This is an automated email from the ASF dual-hosted git repository.
wenchen pushed a commit to branch master
in repository https://gitbox.apache.org/repos/asf/spark.git
The following commit(s) were added to refs/heads/master by this push:
new e1a5d94 [SPARK-36449][SQL] v2 ALTER TABLE REPLACE COLUMNS should
check duplicates for the user specified columns
e1a5d94 is described below
commit e1a5d9411733437b5a18045bbd18b48f7aa40f46
Author: Terry Kim <[email protected]>
AuthorDate: Tue Aug 10 13:20:29 2021 +0800
[SPARK-36449][SQL] v2 ALTER TABLE REPLACE COLUMNS should check duplicates
for the user specified columns
### What changes were proposed in this pull request?

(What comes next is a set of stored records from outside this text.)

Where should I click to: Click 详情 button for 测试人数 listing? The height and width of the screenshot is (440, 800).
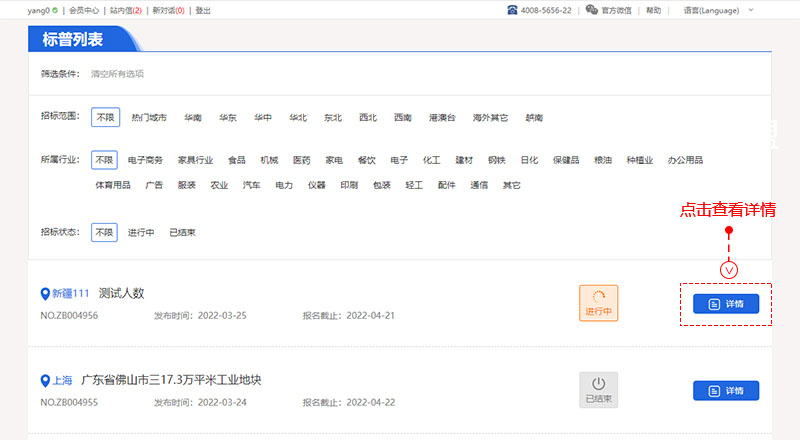point(726,304)
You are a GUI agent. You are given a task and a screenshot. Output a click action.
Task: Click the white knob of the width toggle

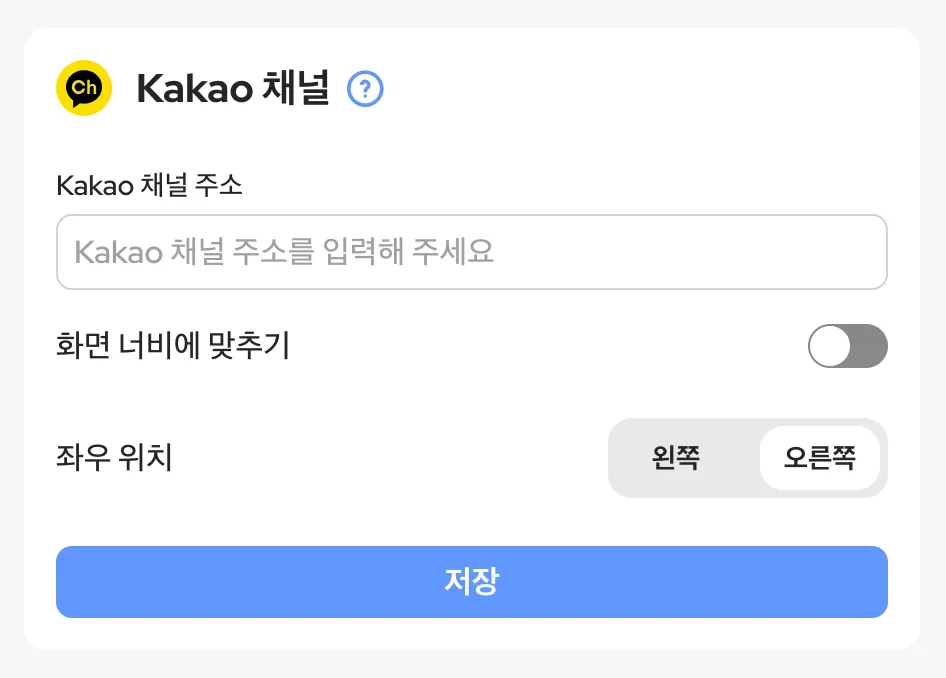point(831,346)
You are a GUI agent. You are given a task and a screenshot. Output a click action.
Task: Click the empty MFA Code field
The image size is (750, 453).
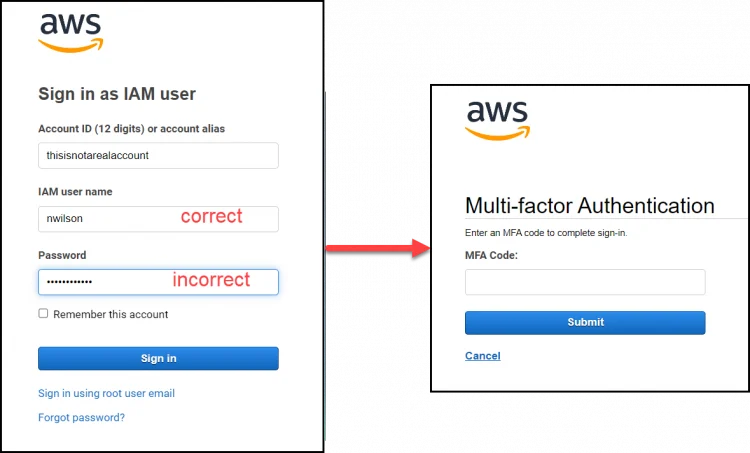585,282
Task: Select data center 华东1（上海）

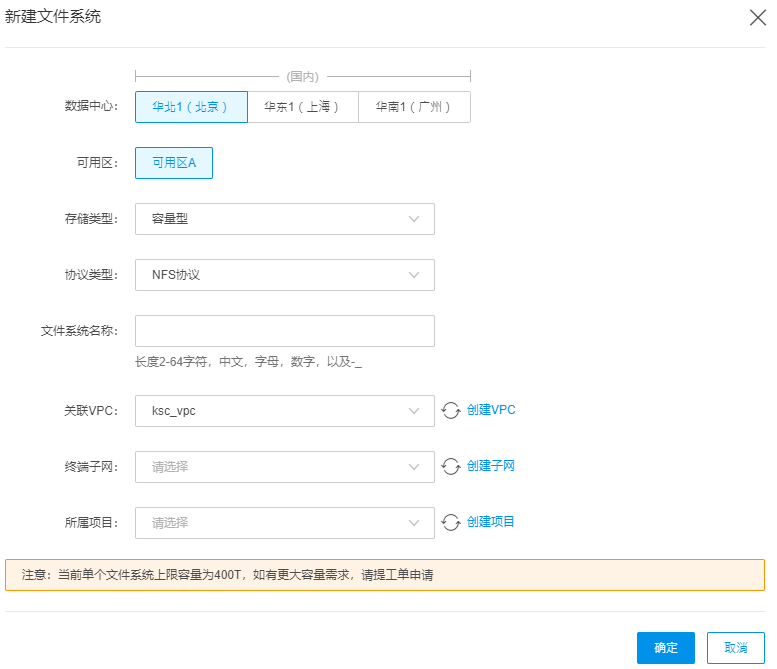Action: (303, 107)
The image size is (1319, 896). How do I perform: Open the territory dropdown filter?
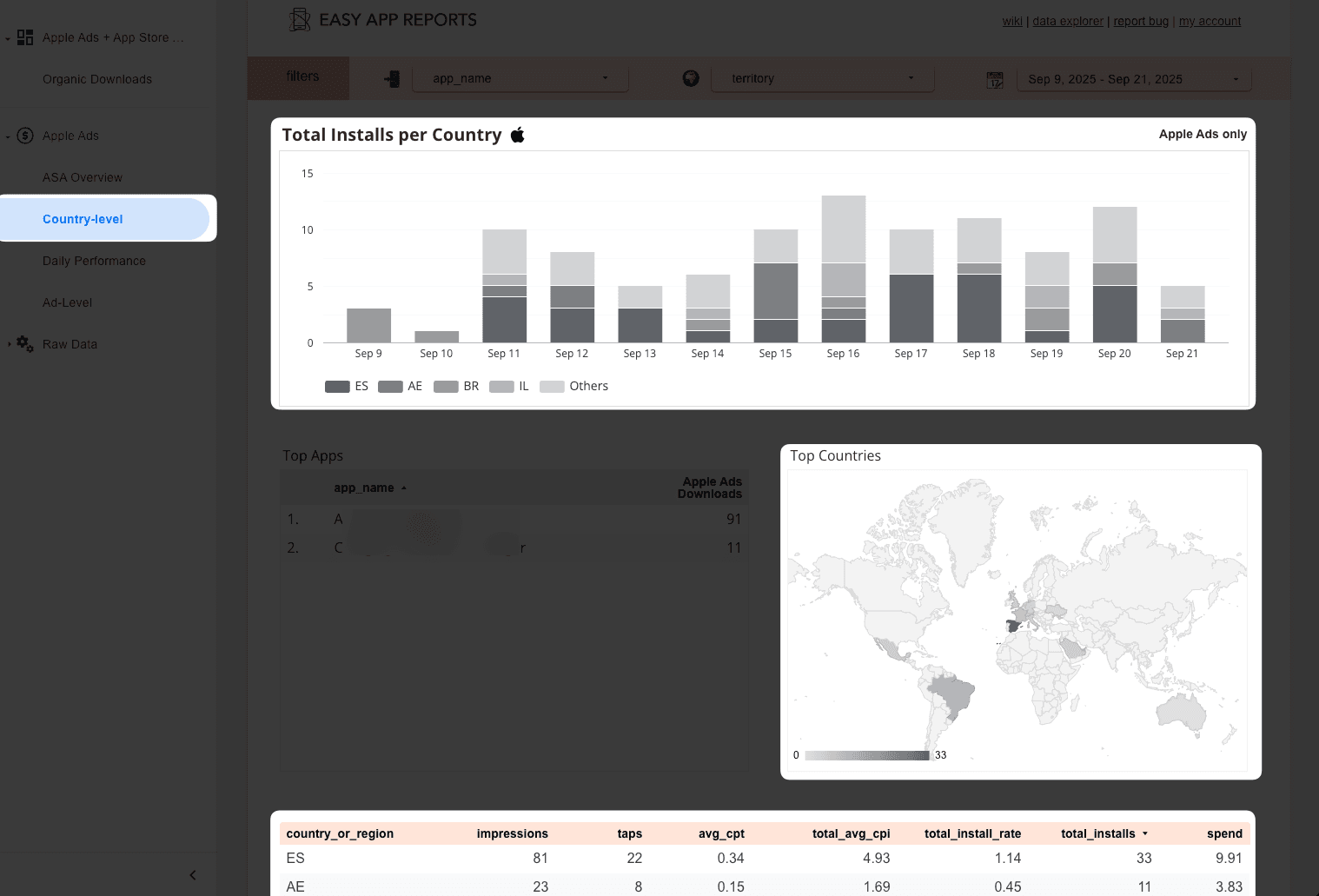click(x=822, y=78)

Currently, v2 ALTER TABLE REPLACE COLUMNS does not check duplicates for the
user specified columns. For example,
```
spark.sql(s"CREATE TABLE $t (id int) USING $v2Format")
spark.sql(s"ALTER TABLE $t REPLACE COLUMNS (data string, data string)")
```
doesn't fail the analysis, and it's up to the catalog implementation to
handle it.
### Why are the changes needed?
To check the duplicate columns during analysis.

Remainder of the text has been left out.